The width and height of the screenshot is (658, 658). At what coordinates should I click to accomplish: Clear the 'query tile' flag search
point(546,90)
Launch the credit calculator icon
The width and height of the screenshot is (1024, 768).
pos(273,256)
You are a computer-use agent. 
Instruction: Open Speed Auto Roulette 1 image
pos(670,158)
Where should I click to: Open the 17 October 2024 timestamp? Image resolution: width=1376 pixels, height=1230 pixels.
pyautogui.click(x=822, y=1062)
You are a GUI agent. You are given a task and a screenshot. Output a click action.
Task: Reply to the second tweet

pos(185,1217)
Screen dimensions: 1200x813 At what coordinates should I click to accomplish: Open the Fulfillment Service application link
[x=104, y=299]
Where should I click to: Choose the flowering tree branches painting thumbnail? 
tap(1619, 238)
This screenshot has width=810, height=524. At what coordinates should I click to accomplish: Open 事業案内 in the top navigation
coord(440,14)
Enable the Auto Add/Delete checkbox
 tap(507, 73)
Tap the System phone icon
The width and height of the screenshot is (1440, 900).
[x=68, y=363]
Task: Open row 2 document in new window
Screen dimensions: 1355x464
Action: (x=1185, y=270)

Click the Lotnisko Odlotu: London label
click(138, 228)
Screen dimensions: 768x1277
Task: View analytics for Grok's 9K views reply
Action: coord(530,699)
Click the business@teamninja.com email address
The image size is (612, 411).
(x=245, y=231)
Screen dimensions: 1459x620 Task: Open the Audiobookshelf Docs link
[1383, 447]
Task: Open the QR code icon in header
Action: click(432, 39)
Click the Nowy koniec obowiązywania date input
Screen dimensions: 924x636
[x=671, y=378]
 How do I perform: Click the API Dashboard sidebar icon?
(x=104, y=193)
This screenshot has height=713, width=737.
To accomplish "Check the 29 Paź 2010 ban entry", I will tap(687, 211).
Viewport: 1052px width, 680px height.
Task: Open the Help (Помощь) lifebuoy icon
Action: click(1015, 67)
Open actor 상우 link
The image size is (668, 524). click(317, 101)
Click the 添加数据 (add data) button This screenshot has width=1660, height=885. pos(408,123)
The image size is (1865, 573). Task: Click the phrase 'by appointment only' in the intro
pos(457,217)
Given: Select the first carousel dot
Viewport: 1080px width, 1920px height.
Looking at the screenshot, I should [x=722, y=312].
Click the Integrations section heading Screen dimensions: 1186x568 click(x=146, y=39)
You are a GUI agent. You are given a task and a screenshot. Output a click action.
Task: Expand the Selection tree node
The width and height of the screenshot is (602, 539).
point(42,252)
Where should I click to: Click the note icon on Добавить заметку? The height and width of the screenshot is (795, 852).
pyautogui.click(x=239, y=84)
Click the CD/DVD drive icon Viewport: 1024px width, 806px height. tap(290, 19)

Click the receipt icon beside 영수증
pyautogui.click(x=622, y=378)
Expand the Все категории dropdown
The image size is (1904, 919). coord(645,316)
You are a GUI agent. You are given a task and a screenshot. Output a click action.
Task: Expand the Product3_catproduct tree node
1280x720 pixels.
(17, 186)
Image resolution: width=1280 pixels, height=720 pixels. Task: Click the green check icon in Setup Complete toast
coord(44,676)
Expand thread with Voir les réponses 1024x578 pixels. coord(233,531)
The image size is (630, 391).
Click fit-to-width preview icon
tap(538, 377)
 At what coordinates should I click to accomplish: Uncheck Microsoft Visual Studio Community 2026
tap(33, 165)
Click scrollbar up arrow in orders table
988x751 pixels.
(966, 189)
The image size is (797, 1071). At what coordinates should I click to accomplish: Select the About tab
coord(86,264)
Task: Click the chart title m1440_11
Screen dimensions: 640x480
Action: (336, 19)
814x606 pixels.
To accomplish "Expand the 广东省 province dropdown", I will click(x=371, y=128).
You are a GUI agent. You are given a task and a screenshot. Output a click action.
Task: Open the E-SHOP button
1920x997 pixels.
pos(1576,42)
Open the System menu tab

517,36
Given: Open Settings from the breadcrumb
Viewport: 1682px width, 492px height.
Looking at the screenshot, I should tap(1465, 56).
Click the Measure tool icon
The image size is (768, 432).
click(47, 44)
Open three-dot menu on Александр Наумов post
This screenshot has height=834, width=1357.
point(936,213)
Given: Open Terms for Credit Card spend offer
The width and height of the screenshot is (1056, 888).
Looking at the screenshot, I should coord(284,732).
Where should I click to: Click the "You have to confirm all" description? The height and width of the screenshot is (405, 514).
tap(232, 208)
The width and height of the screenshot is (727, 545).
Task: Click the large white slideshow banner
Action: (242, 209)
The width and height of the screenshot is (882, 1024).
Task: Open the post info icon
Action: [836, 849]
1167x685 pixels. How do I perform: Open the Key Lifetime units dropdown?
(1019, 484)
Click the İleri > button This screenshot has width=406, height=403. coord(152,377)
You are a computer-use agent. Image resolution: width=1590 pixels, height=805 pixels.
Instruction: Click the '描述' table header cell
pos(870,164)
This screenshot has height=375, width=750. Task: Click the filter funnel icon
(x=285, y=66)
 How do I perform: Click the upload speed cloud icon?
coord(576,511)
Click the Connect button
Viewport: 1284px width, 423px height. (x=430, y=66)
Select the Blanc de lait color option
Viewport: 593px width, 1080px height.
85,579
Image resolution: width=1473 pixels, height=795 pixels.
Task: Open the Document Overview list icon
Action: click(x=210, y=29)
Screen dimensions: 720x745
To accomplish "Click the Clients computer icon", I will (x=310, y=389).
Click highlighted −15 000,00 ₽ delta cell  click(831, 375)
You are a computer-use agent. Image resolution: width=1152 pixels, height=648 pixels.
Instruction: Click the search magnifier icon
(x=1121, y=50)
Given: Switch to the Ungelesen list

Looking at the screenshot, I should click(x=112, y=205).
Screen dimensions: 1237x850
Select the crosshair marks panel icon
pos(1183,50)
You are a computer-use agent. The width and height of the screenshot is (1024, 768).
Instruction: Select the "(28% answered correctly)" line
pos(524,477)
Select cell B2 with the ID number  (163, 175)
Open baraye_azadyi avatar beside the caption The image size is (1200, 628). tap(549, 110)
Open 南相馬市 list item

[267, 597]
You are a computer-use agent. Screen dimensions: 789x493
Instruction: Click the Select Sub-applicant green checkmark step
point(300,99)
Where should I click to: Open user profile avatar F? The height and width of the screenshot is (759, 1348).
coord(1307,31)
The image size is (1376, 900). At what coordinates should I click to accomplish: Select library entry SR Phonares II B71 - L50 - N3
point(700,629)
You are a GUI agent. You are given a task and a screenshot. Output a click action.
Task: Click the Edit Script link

===============

• What to produce:
In the entries above, find each line with the string "node" and copy it.

• Task answer:
Task: Expand the Selection tree node
Task: Expand the Product3_catproduct tree node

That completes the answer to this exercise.